Challenge
Find each line in the items that includes the word "target" and copy those lines out.

Material to process

_____

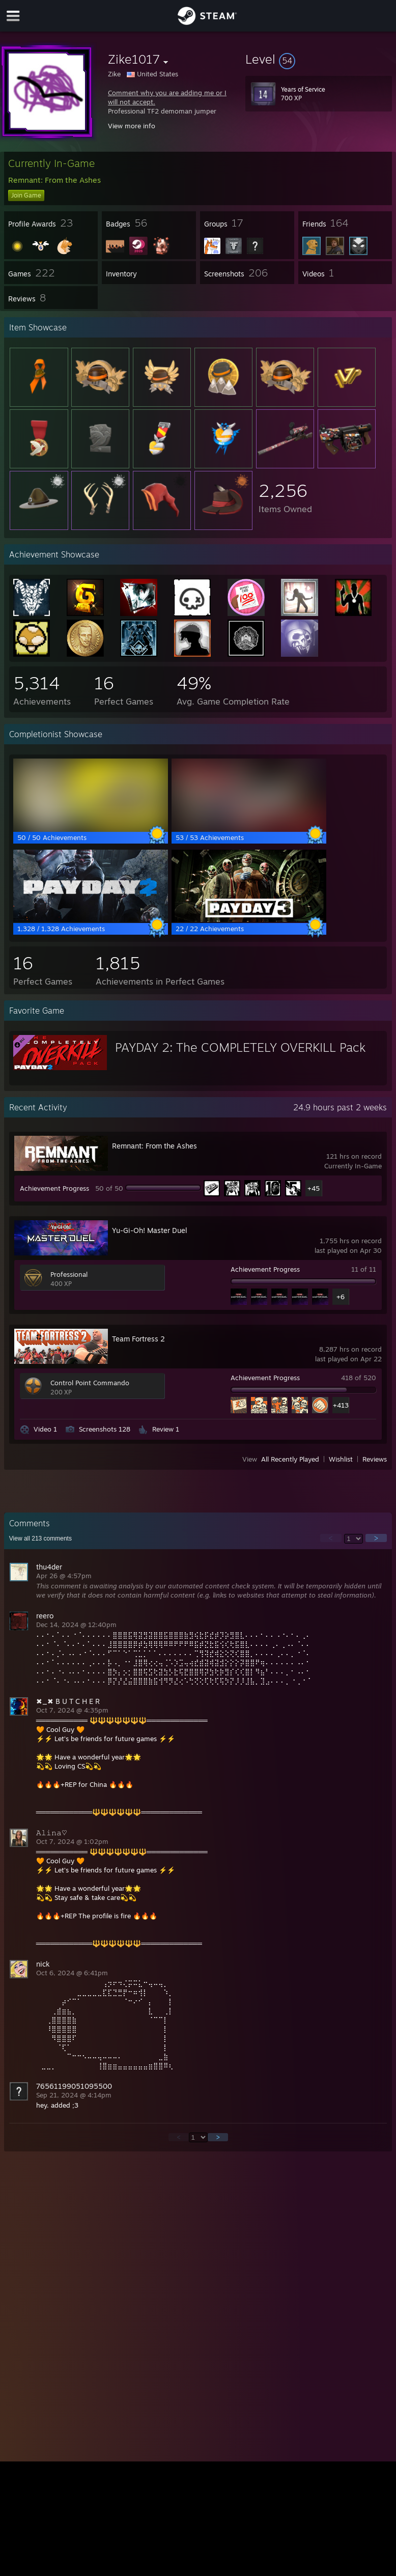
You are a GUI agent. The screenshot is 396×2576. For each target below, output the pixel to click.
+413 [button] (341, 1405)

_____

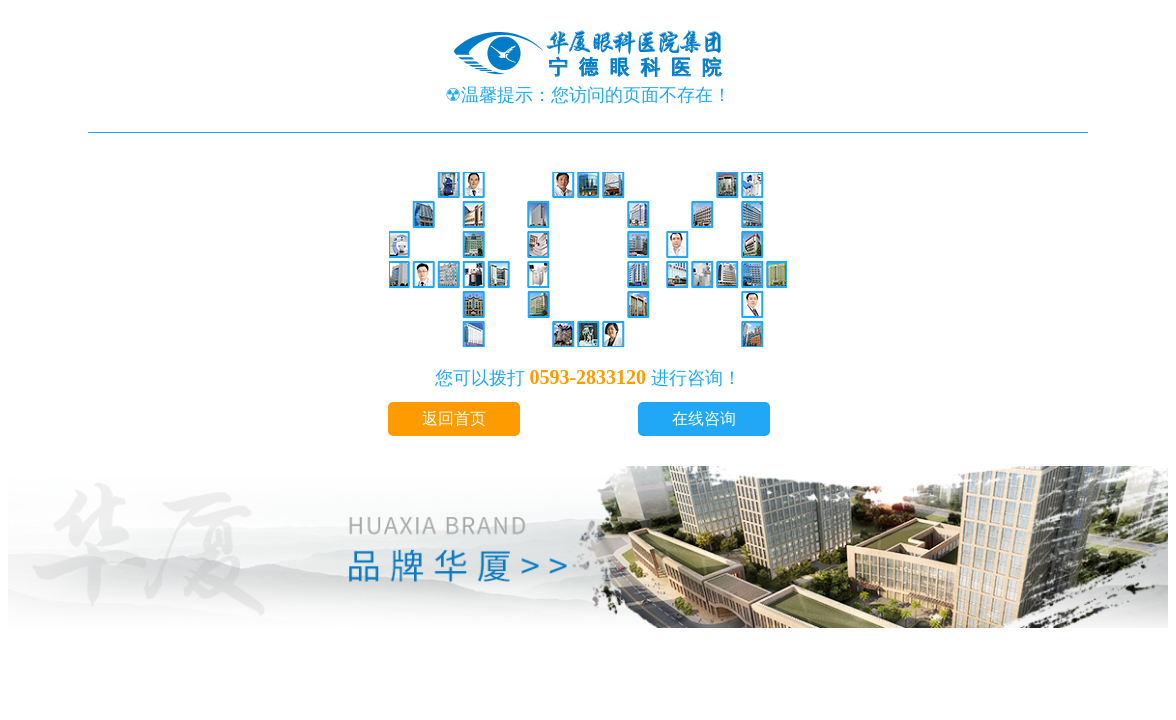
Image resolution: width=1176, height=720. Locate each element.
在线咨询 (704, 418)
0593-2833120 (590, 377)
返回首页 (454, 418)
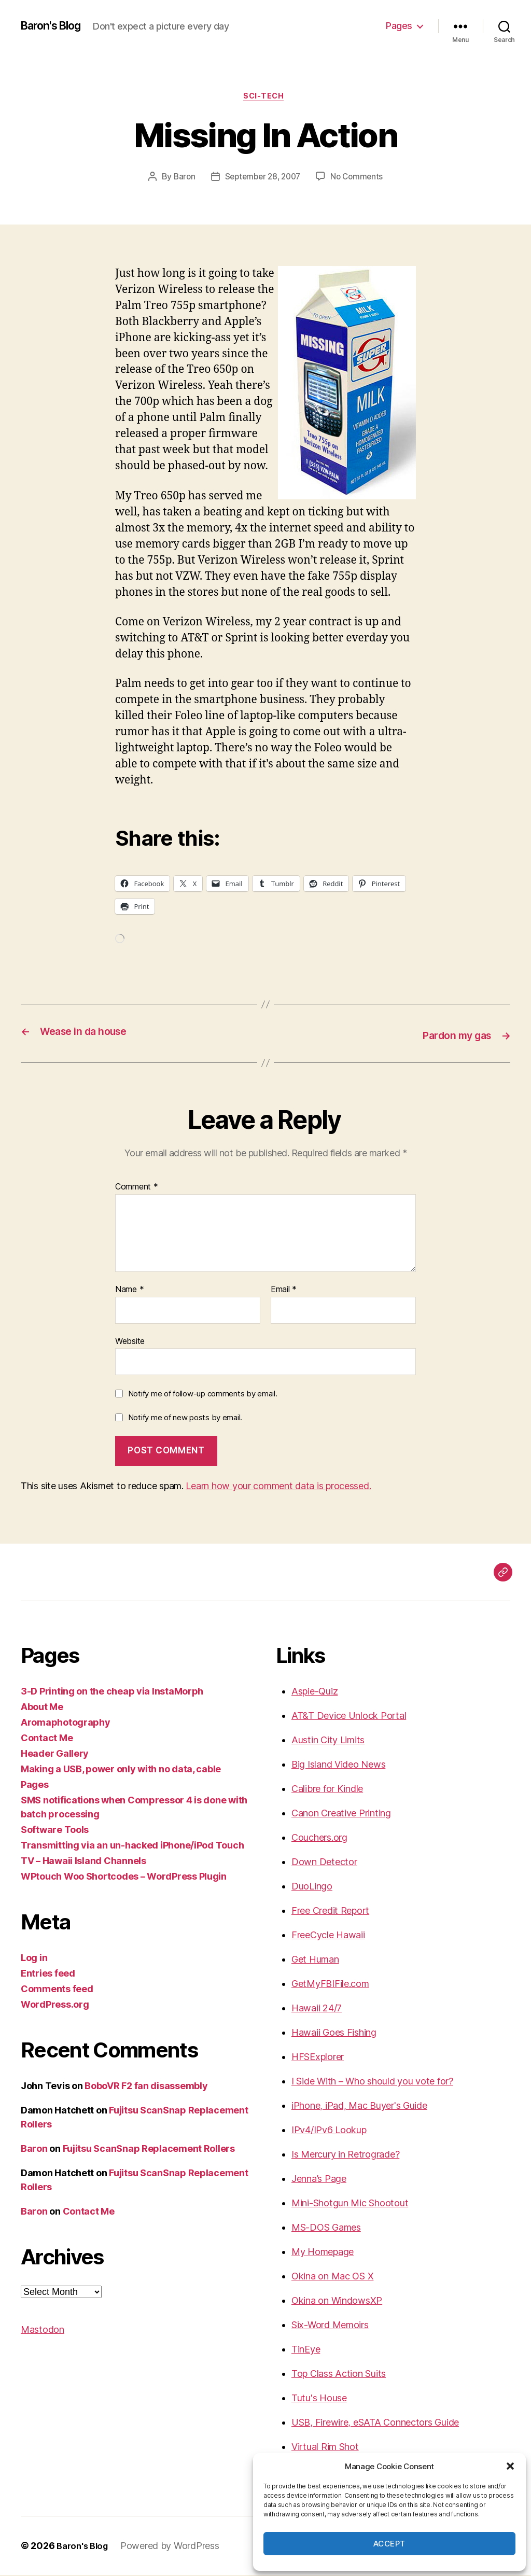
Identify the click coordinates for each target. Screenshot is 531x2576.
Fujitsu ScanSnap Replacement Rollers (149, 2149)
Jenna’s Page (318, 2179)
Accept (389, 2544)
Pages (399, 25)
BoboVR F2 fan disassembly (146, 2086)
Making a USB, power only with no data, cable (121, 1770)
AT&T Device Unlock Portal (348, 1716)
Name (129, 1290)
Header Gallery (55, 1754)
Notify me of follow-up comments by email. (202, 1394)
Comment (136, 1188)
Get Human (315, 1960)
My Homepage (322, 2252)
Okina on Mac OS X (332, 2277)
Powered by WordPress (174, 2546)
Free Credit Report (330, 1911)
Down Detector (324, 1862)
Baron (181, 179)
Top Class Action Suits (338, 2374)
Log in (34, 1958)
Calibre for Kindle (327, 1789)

_____

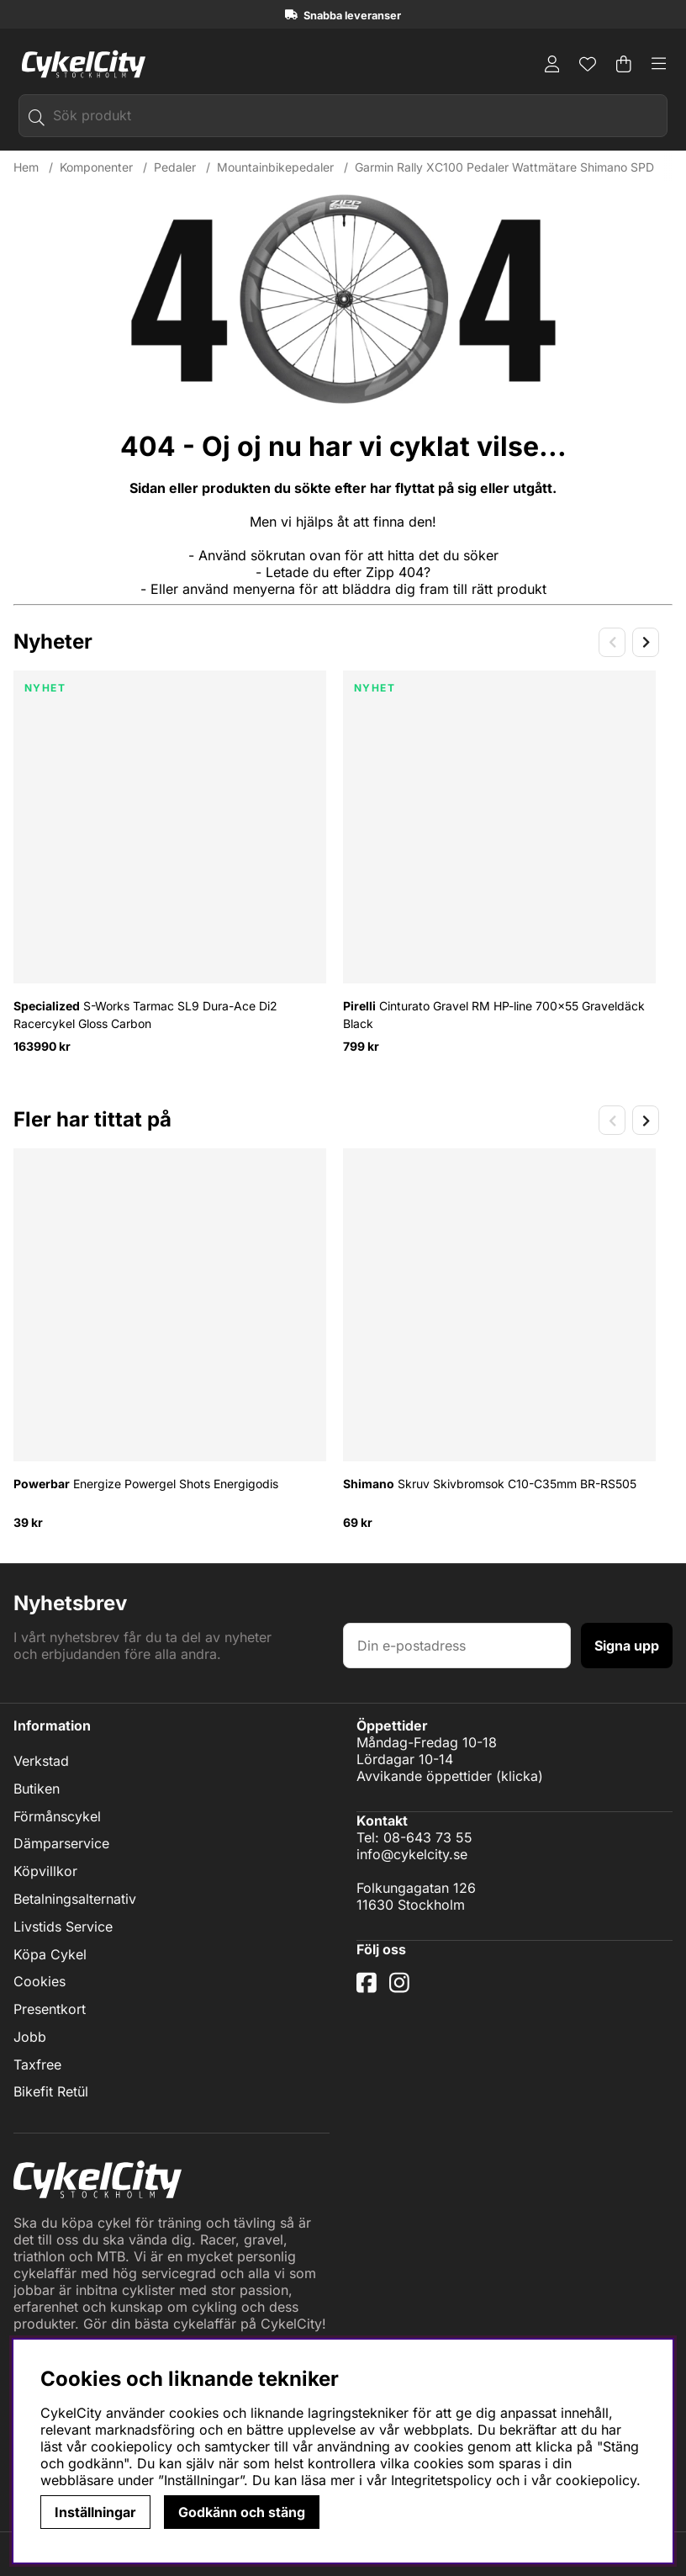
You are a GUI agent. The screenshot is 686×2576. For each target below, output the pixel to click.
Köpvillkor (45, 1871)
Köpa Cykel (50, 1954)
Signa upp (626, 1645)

_____

Correct answer
You are a GUI agent. The screenshot is 396×2576. For each target below, output the pixel to click.
Identify the click coordinates for each target. Screenshot is 531x2576.
You are a GUI agent. The screenshot is 686×2576. For each target below, output the pixel to click.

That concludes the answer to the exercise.